I used the following block of code and I got a traceback error;
Code (in the code below, X_train and y_train are data series (a single column of data)):
from sklearn.linear_model import LinearRegression
regressor = LinearRegression(fit_intercept=True)
regressor.fit(X_train, y_train)
Error:
---------------------------------------------------------------------------
ValueError Traceback (most recent call last)
<ipython-input-167-3392c2ad36e2> in <module>
2 from sklearn.linear_model import LinearRegression
3 regressor = LinearRegression(fit_intercept=True)#Instantiating an object of the LinearRegression class.#"fit_intercept = True" is asking the linear regressor to assume that there is a y-intercept.

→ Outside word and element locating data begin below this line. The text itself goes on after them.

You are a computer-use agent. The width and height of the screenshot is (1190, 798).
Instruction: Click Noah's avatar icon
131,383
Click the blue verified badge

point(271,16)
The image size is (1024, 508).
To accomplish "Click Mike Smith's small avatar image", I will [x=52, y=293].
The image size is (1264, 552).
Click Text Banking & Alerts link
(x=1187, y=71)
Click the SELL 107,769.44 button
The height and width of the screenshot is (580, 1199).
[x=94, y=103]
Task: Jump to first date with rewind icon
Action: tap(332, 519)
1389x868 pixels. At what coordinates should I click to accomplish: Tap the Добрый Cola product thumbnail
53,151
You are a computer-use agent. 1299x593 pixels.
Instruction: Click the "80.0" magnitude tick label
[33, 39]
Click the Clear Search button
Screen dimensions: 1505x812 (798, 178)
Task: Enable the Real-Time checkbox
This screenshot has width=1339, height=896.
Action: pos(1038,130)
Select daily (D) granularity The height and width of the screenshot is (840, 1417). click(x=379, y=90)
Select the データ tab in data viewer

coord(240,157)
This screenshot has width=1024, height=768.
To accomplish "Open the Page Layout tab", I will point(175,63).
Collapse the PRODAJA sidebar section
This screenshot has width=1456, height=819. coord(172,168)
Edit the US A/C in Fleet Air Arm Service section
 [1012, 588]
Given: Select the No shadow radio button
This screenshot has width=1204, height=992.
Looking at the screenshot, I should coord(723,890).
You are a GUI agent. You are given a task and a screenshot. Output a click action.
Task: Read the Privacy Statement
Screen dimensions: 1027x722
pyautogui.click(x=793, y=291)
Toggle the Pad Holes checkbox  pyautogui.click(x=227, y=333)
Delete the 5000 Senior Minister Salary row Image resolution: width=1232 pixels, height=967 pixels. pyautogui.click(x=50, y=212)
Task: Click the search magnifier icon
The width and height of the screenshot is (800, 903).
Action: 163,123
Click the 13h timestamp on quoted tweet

----> 4 regressor.fit(X_train, y_train) #Passing in our training data
~\Anaconda3\lib\site-packages\sklearn\linear_model\base.py in fit(self, X, y, sample_weight)
461 n_jobs_ = self.n_jobs
462 X, y = check_X_y(X, y, accept_sparse=['csr', 'csc', 'coo'],
--> 463 y_numeric=True, multi_output=True)
464
465 if sample_weight is not None and np.atleast_1d(sample_weight).ndim > 1:
The code works after I changed X_train and y_train to dataframes with the following syntax; X = pd.DataFrame(IceCream.Temperature) and y = pd.DataFrame(IceCream.Revenue) The thing is that I do not know why this works but not the data series. I am taking a course on Machine Learning from SuperDataScience.com and the block of code at the top of this question worked for the instructor without having to convert the data series to dataframes. Any help will be greatly appreciated.